Dois jornalistas australianos saíram da China precipitadamente com medo de serem presos por motivos de segurança nacional, acusação que justificou a prisão de outra repórter australiana em agosto e que demonstra a tensão entre as autoridades e a imprensa estrangeira.

Bill Birtles e Michael Smith se refugiaram secretamente por vários dias em instalações diplomáticas de seu país na China, até que um acordo foi alcançado para permitir seu retorno à Austrália.

Poucas horas após a chegada de ambos a Sydney, a China informou que a apresentadora australiana Cheng Lei, presa em agosto e que trabalha para a televisão pública chinesa, está sendo investigada por uma questão de “segurança nacional”.

A China lembrou que “enquanto os jornalistas estrangeiros respeitarem a lei (…), não terão motivos para se preocupar”.

Depois de pousar em Sydney nesta terça-feira (8), Birtles, correspondente em Pequim do canal ABC, disse que a semana foi “agitada” pelas manobras políticas.

“É um alívio estar de volta em um país onde existe um verdadeiro Estado de direito”, disse.

Há uma semana, Birtles e Smith, correspondente em Xangai do Australian Financial Review (AFR), receberam visitas da polícia em suas casas no meio da noite.

Foram avisados que se tratava de uma investigação pela “segurança nacional”, que não podiam sair do país e que seriam interrogados.

“De repente senti, sem perceber, que havia me tornado um peão em uma espécie de disputa diplomática”, contou Birtles.

Com medo de serem interrogados e presos arbitrariamente, os dois jornalistas se refugiaram nas representações diplomáticas mais próximas às suas casas.

– “Não ser um Julian Assange” –

“Realmente não tínhamos outra opção. Não quero ser um Julian Assange e ficar preso em uma embaixada durante anos”, afirmou o repórter da ABC, referindo-se ao fundador do WikiLeaks que passou sete anos recluso na embaixada do Equador em Londres.

Os dois jornalistas saíram de Xangai na segunda-feira, acompanhados por diplomatas australianos, e pousaram em Sydney na manhã desta terça-feira.

Seus nomes agora se somam à lista de jornalistas estrangeiros, principalmente americanos, que recentemente tiveram o direito de trabalho negado na China ou foram expulsos.
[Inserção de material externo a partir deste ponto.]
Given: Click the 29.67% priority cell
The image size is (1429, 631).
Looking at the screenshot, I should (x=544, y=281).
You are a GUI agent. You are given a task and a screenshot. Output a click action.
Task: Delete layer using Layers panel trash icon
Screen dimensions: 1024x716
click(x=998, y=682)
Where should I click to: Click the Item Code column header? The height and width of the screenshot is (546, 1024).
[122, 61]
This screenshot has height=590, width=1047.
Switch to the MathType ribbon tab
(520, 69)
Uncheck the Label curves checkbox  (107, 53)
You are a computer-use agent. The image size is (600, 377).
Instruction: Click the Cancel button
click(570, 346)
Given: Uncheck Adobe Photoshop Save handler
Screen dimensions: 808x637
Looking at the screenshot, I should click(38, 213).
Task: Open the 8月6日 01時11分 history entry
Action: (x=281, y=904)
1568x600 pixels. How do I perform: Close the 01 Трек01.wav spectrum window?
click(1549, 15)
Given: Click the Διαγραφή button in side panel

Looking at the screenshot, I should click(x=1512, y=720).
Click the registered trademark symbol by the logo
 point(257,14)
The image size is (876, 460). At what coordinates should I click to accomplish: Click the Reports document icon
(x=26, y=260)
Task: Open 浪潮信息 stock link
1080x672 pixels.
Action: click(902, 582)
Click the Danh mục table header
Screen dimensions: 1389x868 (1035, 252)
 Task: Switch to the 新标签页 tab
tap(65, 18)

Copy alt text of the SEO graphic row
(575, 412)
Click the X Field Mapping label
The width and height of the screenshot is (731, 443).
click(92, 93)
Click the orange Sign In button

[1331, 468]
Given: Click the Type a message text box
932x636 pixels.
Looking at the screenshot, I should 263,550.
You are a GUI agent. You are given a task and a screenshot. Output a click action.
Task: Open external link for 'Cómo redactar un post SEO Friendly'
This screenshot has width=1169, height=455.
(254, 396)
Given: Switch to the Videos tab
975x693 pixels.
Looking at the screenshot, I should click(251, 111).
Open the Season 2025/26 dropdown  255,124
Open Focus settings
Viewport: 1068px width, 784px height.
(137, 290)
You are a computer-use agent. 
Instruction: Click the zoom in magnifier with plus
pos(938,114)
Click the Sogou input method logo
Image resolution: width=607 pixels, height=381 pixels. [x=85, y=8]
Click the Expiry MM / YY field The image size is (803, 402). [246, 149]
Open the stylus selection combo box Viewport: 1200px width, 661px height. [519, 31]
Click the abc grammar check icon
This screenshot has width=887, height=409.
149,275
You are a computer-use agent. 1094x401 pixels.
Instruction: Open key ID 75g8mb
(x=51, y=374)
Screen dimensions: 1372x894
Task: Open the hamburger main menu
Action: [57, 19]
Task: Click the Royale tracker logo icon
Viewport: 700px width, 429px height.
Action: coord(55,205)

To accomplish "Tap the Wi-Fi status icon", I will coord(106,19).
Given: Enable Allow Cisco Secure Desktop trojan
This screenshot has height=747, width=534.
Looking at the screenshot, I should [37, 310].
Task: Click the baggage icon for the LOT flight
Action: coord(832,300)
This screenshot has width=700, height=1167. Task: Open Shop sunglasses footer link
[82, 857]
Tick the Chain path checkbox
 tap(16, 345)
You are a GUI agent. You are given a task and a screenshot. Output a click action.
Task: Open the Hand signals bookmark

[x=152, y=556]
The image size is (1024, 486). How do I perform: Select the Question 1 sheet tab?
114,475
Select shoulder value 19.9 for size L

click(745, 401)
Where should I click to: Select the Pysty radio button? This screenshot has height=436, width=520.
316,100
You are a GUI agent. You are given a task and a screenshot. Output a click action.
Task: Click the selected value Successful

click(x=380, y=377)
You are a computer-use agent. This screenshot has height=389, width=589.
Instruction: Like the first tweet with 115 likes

Sua fuga ocorre após a prisão, no mês passado, por razão desconhecida, de Cheng Lei, uma jornalista econômica australiana que trabalhava para o canal do governo chinês em inglês CGTN.

A China disse, nesta terça-feira, que ela foi presa por suspeita de “atos criminosos que colocam a segurança nacional em risco”.

Além de Cheng Lei, vários jornalistas que trabalhavam para canais americanos não obtiveram a renovação de seus credenciamentos.

“Por várias décadas, a China ameaçou, intimidou e expulsou jornalistas americanos e estrangeiros”, criticou nesta terça-feira a porta-voz da diplomacia dos Estados Unidos, Morgan Ortagu, após a não renovação de vistos de vários jornalistas americanos.

Os editores do Australian Financial Review destacaram que os dois jornalistas australianos “estavam fazendo seu trabalho habitual como repórteres”.

– “Perturbador” –

No entanto, descreveram o incidente como “lamentável e perturbador” e disseram que não estão interessados em “uma relação de cooperação entre Austrália e China”.

James Curran, ex-analista de inteligência e assessor do primeiro-ministro, afirmou que a repressão contra a mídia e o fato de que nenhum meio de comunicação australiano importante esteja representado na China agora, agravará ainda mais a incompreensão da população.

Segundo ele, o incidente é outro golpe para as relações entre os dois países.

Nos últimos anos, a Austrália se opôs ao que considera, desde que o presidente chinês Xi Jinping chegou ao poder em 2013, uma crescente influência da China na Ásia.

O governo australiano também provocou a indignação de Pequim há alguns meses por seu pedido para investigar as origens da pandemia de covid-19.

Desde então, a China tomou uma série de medidas econômicas de represália contra a Austrália, seu maior parceiro comercial.